Personal information
- Full name: Liana Milena Salazar Vergara
- Date of birth: 16 September 1992 (age 33)
- Place of birth: Bogotá, Colombia
- Height: 1.59 m (5 ft 3 in)
- Position: Midfielder

Team information
- Current team: NEOM
- Number: 11

College career
- Years: Team / Apps / (Gls)
- 2011–2015: Kansas Jayhawks / 83 / (28)

Senior career*
- Years: Team / Apps / (Gls)
- 2010: Liga Bogotá
- 2016: Sudet
- 2017–2018: Santa Fe
- 2018: Atlético Huila
- 2019–2020: Beijing BSU
- 2021: Santa Fe / 12 / (3)
- 2022–2023: Corinthians / 13 / (0)
- 2023–2024: Santa Fe / 3 / (3)
- 2024–: NEOM / 3 / (4)

International career
- 2008: Colombia U17
- 2011–: Colombia / 13 (?) / (0)

Medal record
Women's football
Representing Colombia
Copa América Femenina
| Runner-up | 2022 Colombia |  |

= Liana Salazar =

Colombian footballer (born 1992)

Liana Milena Salazar Vergara (born 16 September 1992) is a Colombian professional footballer who plays as a midfielder for Saudi Women's First Division League club NEOM and the Colombia women's national team.

==Career==

At college level, she played for the University of Kansas in the United States.
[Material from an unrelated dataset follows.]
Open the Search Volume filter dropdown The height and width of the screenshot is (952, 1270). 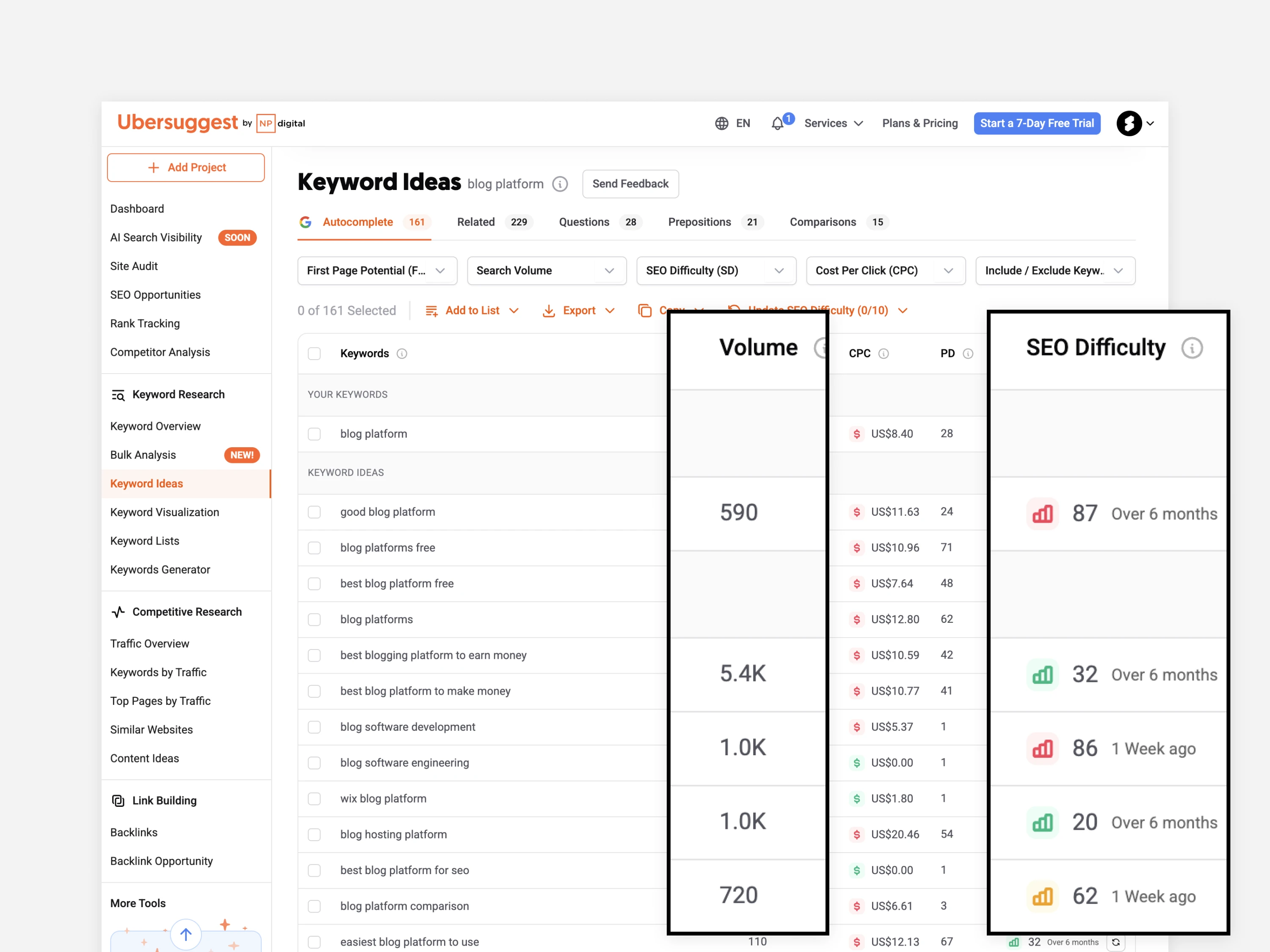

On 14 January 2022, Salazar was announced at Corinthians.

==International career==

She represented her country at the 2012 Summer Olympics.

On 14 July 2016, she was called up to the Colombia squad for the 2016 Summer Olympics.

Salazar was called up to the Colombia squad for the 2018 Copa América Femenina.

On 3 July 2022, she was called up to the Colombia squad for the 2022 Copa América Femenina, which Colombia finished as runners-up.

Salazar was called up to the Colombia squad for the 2024 CONCACAF W Gold Cup.

On 5 July 2024, she was called up to the Colombia squad for the 2024 Summer Olympics.